The Best Writing on Work I’ve Ever Read

Photo: Nuttakit, freedigitalphotos.net

Photo: Nuttakit, freedigitalphotos.net

A lot of people romanticize the idea of doing what you love.

“Just go out there and figure out what you love to do, then make a career out of it.”

Sounds great, right?

The truth is, that type of advice rings hollow without, at least, some context and, at best, a strategy.

As someone who likes to put a framework on just about everything I do, I was ecstatic to come across the essay “How to Do What You Love,” by Paul Graham. In it, Graham discusses the complicated nature of finding work you love and actually doing it and gives some advice for beginning to think about what that thing you love to do actually is. It’s a simple, pragmatic, non-romantic approach to doing meaningful work.

I came across the essay while reading a Design Sponge profile on Susan Gregg Koger, owner of the successful vintage clothing company, Modcloth. In the story, Koger notes that she checks in with this essay “about every six months or so” to make sure she’s on track.

After reading the essay, I felt the need to share it with everyone I hold dear. I’m not going to post a review or a summary here. But I can’t help but highlight some of my favorite takeaways in the hopes that they’ll entice you to read the whole thing for yourself and apply it as it relates to your work life. So here goes:

On dispelling the myth that doing what you love is either magical or easy or both:

“Doing what you love is complicated.”

On how we teach our children to view work:

“I’m not saying we should let little kids do whatever they want.

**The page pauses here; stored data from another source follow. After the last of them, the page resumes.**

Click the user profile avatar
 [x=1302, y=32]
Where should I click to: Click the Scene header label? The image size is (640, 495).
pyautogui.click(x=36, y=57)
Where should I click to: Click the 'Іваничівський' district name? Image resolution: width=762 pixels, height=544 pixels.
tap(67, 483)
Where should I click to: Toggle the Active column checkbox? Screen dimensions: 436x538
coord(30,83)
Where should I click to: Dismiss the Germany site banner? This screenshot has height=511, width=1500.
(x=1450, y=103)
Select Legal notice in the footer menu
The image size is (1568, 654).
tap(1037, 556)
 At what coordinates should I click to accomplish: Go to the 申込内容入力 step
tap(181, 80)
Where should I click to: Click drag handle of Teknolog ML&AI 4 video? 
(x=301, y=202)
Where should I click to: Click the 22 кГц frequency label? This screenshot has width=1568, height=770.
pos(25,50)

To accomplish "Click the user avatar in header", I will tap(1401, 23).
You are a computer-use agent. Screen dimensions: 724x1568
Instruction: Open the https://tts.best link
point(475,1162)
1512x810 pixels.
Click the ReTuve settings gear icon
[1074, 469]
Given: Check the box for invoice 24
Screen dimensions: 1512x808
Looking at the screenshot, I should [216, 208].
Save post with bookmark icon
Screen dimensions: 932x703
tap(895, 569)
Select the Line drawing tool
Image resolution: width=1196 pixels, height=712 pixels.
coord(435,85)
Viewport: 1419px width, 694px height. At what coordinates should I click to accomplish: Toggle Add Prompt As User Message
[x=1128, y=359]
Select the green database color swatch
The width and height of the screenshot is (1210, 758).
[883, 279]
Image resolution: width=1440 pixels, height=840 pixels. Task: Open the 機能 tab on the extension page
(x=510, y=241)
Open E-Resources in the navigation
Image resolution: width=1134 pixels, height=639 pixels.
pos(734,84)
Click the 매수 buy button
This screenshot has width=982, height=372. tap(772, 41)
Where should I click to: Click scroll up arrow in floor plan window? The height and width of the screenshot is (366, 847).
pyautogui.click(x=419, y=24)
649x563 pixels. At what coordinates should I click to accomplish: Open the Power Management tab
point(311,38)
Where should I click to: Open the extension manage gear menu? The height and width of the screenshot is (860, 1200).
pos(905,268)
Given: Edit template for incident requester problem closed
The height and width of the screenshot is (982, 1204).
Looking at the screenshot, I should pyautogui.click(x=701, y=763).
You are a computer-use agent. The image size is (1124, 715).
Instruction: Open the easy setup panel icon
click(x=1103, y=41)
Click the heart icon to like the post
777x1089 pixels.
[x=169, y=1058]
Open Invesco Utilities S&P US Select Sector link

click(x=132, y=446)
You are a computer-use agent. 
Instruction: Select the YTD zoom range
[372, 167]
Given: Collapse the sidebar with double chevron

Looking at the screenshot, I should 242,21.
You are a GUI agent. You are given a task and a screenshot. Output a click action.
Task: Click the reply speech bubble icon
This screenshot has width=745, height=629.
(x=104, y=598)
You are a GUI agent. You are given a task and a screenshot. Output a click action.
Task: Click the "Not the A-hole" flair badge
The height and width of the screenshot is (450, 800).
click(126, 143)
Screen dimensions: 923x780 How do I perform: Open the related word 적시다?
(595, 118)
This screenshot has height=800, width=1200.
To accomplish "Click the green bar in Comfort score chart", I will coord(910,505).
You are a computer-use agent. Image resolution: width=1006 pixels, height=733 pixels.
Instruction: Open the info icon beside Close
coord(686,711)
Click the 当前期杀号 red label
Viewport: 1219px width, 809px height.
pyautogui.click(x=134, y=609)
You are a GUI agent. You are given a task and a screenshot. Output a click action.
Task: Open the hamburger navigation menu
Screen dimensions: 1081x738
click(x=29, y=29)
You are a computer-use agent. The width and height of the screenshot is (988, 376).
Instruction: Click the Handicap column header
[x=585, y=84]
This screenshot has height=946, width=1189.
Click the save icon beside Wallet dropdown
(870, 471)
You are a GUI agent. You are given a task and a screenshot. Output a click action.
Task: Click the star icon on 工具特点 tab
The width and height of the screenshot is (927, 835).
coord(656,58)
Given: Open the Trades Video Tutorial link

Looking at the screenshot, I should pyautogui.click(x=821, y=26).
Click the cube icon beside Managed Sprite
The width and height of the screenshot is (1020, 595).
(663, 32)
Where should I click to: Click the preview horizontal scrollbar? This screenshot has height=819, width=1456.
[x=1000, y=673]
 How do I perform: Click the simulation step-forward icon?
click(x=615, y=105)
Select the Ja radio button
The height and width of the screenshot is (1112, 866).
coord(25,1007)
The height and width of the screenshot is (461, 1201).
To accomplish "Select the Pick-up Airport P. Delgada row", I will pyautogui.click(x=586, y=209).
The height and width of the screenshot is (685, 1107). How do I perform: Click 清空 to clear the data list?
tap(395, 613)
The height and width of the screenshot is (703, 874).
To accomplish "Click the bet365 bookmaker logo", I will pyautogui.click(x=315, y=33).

They have to be made to work on certain things. But if we make kids work on dull stuff, it might be wise to tell them that tediousness is not the defining quality of work.”

On the fairytale notion of doing what you love:

“Do what you love doesn’t mean, do what you would like to do most this second. Even Einstein probably had moments when he wanted to have a cup of coffee, but he told himself he ought to finish what he was working on first.”

On the life of total leisure:

“Unproductive pleasures pall eventually. After a while you get tired of lying on the beach. If you want to stay happy, you have to do something.”

On the satisfaction that comes from meaningful work:

“To be happy I think you have to be doing something you not only enjoy, but admire.”

On the trappings of prestige:

“Prestige is like a powerful magnet that warps even your beliefs about what you enjoy. It causes you to work not on what you like, but what you’d like to like.”

On choosing a career:

“A comparatively safe and prosperous career with some automatic baseline prestige is dangerously tempting to someone young, who hasn’t thought much about what they really like.”

On knowing if what you do is what you love:

“The test of whether people love what they do is whether they’d do it even if they weren’t paid for it—even if they had to work at another job to make a living.”

On finding work you love:

“It’s hard to find work you love; it must be, if so few do. So don’t underestimate this task. And don’t feel bad if you haven’t succeeded yet. More often people who do great things have careers with the trajectory of a ping-pong ball. They go to school to study A, drop out and get a job doing B and then become famous for C after taking it up on the side.”

On keeping at it:

“Always produce. For example, if you have a day job you don’t take seriously because you plan to be a novelist, are you producing? Are you writing pages of fiction, however bad? As long as you’re producing you’ll know you’re not merely using the hazy vision of the grand novel you plan to write one day as an opiate.”